Where were you the day Neil Armstrong walked on the moon? I am guessing a lot of people reading this weren’t even born then. But I was. I was a young primary school student at the time.
Recently the girls and I were watching the DVD series, A Space Odyssey: Voyage to the Planets*. It is a fascinating docu-drama, telling the story of what could happen in the future, if humans ever develop the technology which will allow us to travel through the solar system, to visit other planets.
After we finished the last episode, one thing led to another, and I found myself saying, “I remember the day Neil Armstrong walked on the moon.”
The girls opened their eyes wide and said with excitement, “Really? Wow!”
Actually that particular day didn’t seem all that exciting to me. I guess I was too young to appreciate the significance of the first human footstep on the moon. I do remember school was cancelled. We’d been given a holiday so we could stay home and watch the big event on TV.
I wandered up the road to a neighbour’s house where there were quite a few people gathered. Someone turned the big dial on the box shaped TV. There was a flickering of light and a hissing noise, and the round edged screen came to life in all its glorious black and white. I don’t remember much else. Was I too busy playing with my friends?

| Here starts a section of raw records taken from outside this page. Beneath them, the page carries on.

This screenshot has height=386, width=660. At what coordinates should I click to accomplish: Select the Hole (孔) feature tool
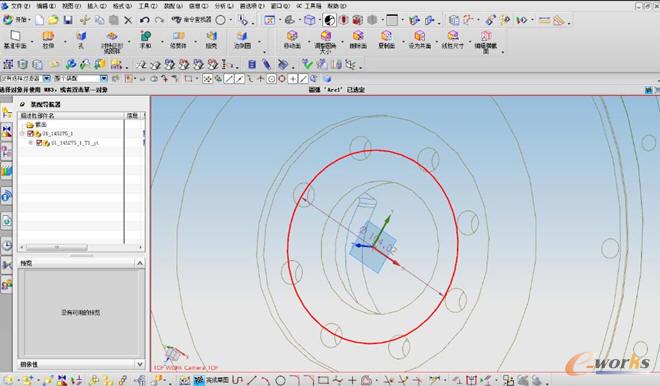point(81,40)
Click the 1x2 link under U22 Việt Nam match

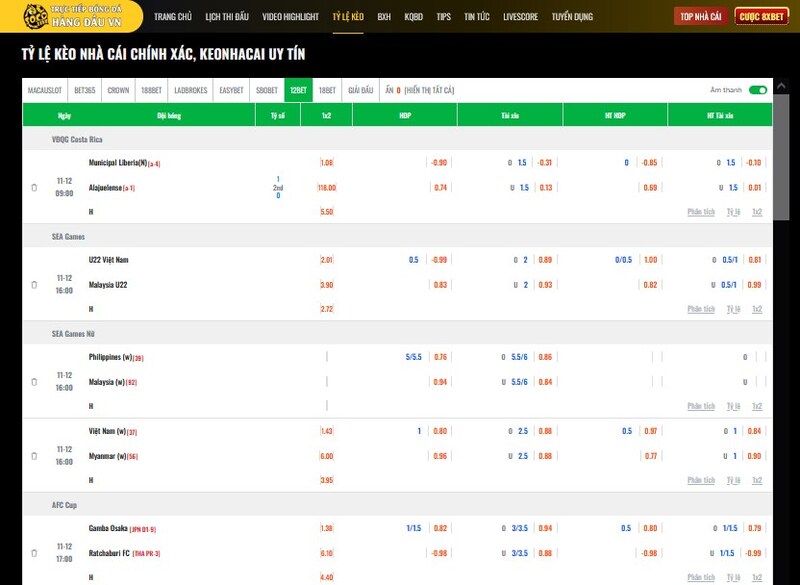[x=757, y=309]
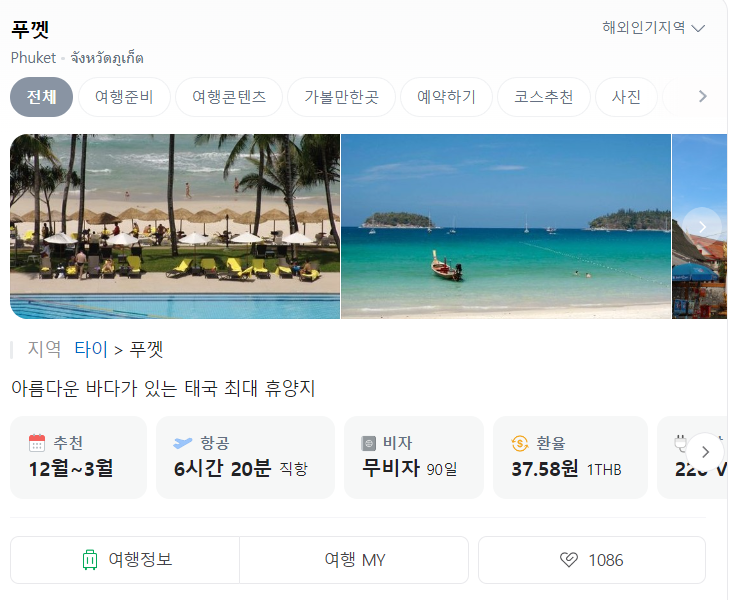Click the heart like icon with 1086
Image resolution: width=731 pixels, height=600 pixels.
point(568,560)
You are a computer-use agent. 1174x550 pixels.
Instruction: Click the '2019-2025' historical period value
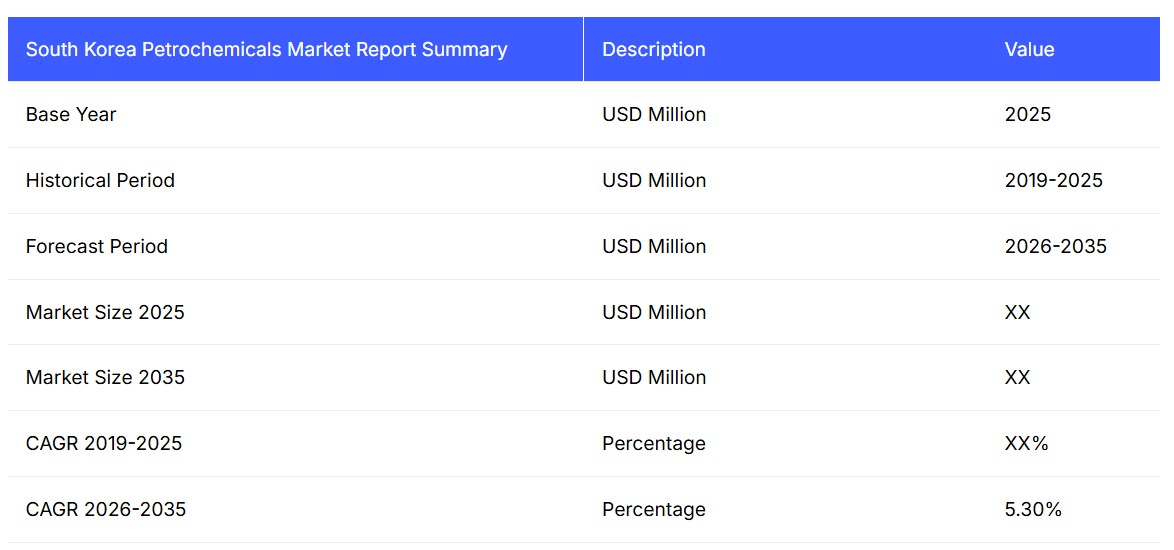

“It must have been exciting watching Neil Armstrong, Mum. What happened?” my children asked me.
“I don’t remember,” I admitted. Then I had an idea. “Let’s go to Youtube and find out.”
So we all settled in a line along the sofa, and soon we were watching Neil Armstrong’s first steps on the moon, accompanied by those famous words, “This is one small step for a man, one giant leap for mankind.”
Don’t you love Youtube? We can go back in time and watch events in history, and experience the excitement, the drama, the horror, the humour… just as if we were actually present at those times.
So we saw the first landing on the moon. We’ve also watched videos of Adolf Hitler, Helen Keller, Queen Elizabeth’s coronation, Henry Wadsworth Longfellow reading his own poems, Benjamin Britten discussing music, the Titanic and the survivors, the 1957 floods in Holland… The list is endless. If some event or person belongs to modern history there’s a good chance you’ll find the event or those people on Youtube. Of course we read reports and stories about events and people in history, but there’s nothing quite like seeing ‘the real thing.’
As you can see, I didn’t pay much attention to the first broadcast of the first human step on the moon. And I wasn’t able to watch a replay later in the day. Although my children find this hard to believe, we didn’t have video or DVD recorders when I was a child. I lost my chance of witnessing a momentous day in the history of humankind. Except I didn’t lose that chance forever. Here I am watching Neil Armstrong on Youtube as if he walked on the moon only minutes ago, instead of many years. And yes, I can even watch it over and over again.
Youtube… Does anyone else watch history as it happened?
* In the USA, this series seems to be known by the title Voyage to the Planets and Beyond.